Hace medio siglo, el 28 de abril de 1958, en un llamamiento efectuado desde Tánger, varios dirigentes políticos norteafricanos, entre los que se hallaban Medhi Ben Barka (Marruecos), Omar Boussouf (Argelia) y Taieb M’hiri (Túnez), expresaron la "voluntad mayoritaria de los pueblos del Magreb Árabe de unir sus destinos", y proclamaron el derecho del pueblo argelino a la independencia. En cambio, hoy sólo encontraríamos copias muy pálidas de aquellos gigantes de Tánger, hasta tal punto han quedado mutilados los partidos políticos que en 1958 representaban a las fuerzas vivas de la región. Pocos reclaman hoy con fuerza un Magreb unido.
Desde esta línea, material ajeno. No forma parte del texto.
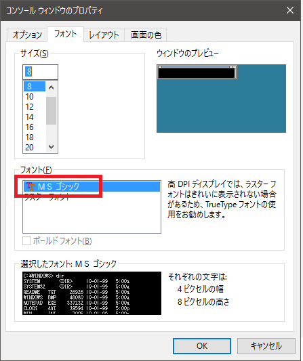303x361 pixels.
Task: Select the TrueType icon beside MS ゴシック
Action: (31, 186)
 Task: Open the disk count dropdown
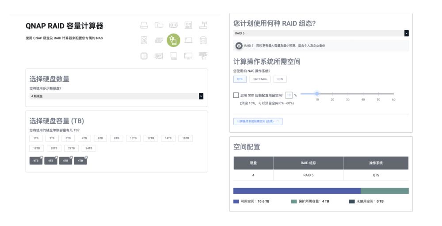tap(201, 96)
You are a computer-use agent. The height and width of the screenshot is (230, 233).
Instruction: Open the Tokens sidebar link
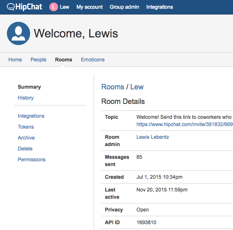(26, 127)
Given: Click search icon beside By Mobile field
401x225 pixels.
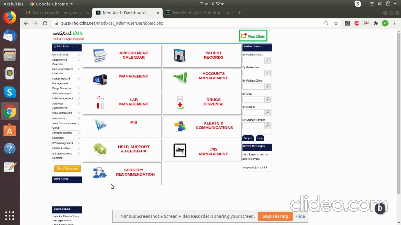Looking at the screenshot, I should [x=267, y=113].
El desasosiego, el desencanto y la fragilidad de los jóvenes del Magreb, su crónica situación de desempleo y sobre todo el sentimiento de haber sido excluidos de una mundialización que se hace sin ellos y, en su opinión, incluso contra ellos, los hace sensibles a los cantos de sirenas de los extremistas. ¿No ha llegado el momento de que una nueva generación magrebí, la de aquellos jóvenes que han tenido el privilegio de una educación superior y la oportunidad de conocer el mundo, tome el relevo en esta región del mundo?
Si sus fronteras internas estuvieran abiertas, las poblaciones magrebíes podrían tal vez hacerse cargo de su propio destino. Ahora bien, esas fronteras permanecen cerradas, muchos magrebíes huyen en dirección a terceros países (o algunos de los que se educan en el extranjero no regresan)… y, entretanto, los capitales se exportan por decenas de miles de millones de dólares. Las burguesías y los jóvenes más ambiciosos construyen su futuro en otra parte.